The new normal is starting to look like old normal of the period before everyone went frothy in 2004. Despite what we have just lived through there is seemingly truth to reversion to the mean as a long term truth. Stability has returned, and optimism is coming back. The real shift was the mid term election, getting rid of Nancy and Barney and Waxman, and seeing Obama shift somewhat to being accommodative on the tax bill. That was a huge turning point which will in later years be looked at as a historic moment when the far right and the far left were set aside and we had a reversion to the middle. While there will still be nasty fights with regulators in EPA, FCC and other agencies, and between the president and Republicans, the investing world saw the change and is jumping in. Office rents have begun to creep ahead, retail will likely be better after a good Christmas , and hotels are already showing better results than anyone expected. Lenders are now settling in to try to help the good owners and developers, and workouts are starting to become more rational and productive discussions based on several restructurings I am involved with as an advisor. Underwriting is still tough, as it needs to be, but at least there is capital to borrow if you have the metrics to survive the underwriting.
For all of you who think I have been tending to the negative, that was true until now.
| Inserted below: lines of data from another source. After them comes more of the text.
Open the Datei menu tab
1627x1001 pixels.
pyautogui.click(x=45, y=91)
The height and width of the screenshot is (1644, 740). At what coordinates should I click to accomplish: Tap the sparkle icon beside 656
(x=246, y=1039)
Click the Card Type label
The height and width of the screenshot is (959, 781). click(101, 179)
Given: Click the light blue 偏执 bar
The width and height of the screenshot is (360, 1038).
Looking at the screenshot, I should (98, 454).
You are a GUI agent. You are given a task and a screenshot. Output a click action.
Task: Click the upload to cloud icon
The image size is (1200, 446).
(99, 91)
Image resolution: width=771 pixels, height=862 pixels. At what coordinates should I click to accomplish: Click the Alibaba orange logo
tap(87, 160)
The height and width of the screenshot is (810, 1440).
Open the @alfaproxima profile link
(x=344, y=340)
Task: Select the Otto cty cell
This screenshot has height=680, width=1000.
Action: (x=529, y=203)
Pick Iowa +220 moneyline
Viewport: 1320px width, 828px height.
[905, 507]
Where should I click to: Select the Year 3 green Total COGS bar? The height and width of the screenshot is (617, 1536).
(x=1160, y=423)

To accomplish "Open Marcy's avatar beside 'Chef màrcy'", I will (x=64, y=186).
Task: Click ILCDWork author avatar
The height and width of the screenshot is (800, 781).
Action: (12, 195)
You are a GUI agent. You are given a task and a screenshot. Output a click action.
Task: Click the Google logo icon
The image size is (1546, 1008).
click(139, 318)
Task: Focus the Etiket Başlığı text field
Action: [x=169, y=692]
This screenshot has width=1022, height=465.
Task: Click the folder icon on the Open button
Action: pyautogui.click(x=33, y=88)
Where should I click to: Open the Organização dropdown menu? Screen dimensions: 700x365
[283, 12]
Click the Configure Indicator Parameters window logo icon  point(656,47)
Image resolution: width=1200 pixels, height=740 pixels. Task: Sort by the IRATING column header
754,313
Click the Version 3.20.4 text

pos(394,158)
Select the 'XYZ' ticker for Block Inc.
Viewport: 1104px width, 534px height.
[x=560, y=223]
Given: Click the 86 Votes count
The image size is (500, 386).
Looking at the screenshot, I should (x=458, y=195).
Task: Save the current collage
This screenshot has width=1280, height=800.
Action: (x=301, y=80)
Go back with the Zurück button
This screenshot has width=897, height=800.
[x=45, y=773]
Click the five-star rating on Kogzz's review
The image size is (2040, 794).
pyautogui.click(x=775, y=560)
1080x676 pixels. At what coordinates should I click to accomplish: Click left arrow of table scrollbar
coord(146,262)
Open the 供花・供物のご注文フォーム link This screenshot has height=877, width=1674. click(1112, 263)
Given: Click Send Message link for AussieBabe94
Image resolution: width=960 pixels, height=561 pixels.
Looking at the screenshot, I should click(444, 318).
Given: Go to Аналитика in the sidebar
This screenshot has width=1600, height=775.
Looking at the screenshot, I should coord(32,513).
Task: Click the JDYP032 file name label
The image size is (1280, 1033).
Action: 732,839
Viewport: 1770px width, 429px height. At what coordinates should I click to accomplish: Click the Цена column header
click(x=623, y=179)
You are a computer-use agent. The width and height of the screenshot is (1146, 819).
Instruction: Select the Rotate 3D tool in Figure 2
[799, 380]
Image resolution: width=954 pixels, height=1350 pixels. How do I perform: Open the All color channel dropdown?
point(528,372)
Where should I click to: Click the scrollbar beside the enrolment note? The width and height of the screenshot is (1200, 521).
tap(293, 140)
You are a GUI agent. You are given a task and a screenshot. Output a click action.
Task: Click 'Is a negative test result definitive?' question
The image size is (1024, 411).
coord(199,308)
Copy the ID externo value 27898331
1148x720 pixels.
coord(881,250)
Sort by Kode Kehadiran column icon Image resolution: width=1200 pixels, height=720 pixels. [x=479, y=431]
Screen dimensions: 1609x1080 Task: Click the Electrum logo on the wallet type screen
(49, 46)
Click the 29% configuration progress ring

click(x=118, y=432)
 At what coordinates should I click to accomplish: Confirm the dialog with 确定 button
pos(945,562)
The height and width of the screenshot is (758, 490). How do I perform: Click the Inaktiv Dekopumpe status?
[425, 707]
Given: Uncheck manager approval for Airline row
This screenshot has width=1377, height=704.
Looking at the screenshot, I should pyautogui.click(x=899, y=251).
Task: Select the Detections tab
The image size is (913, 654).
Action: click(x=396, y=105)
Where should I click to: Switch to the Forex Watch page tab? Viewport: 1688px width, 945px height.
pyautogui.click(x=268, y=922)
I think a major shift in psychology has occurred in the past few weeks once the tax bill got approved and Obama demonstrated he is willing to at least try to deal with the Republicans instead of staying hard left where he was. I now believe that 2011 has the possibility of having 3.5% GDP growth and a better retail showing than anyone thought possible 60 days ago.
For real estate this is all good news. As the year goes on, if my scenario is not interrupted by some major black swan event, then as optimism grows and as the numbers start to come through, investors will begin to look for a chance to get in, property prices will rise better than we hoped and lenders will be a little more accommodating. All of this could easily go the wrong way if there is a terror event, Iran or North Korea do something really stupid, or California and New York cannot get over their inability to function and do not start to deal with their deficits in a responsible way. Both new governors get it and have the ability to do the job if the legislatures and unions let them. Maybe Chris Christie will not be the only governor who is willing to do what needs to be done and to stare down the teachers and public employee unions.
If you are going to borrow make it fixed rate at these levels as rates are certain to rise before year end, and possibly by a material amount if the economy does well. If you are a buyer don’t try to get the last dollar of discount or you will buy nothing. There are too many other buyers with cash now and access to some debt and prices will be higher than you want to pay, but if you want to play you will have to pay.
Real estate will benefit from the economic growth and what is likely to be inflation two to three years out. Gold is up partly because investors think there is inflation ahead. That same psychology will also apply to real estate. Barring the unforeseen bad event, this should be a very good year for real estate.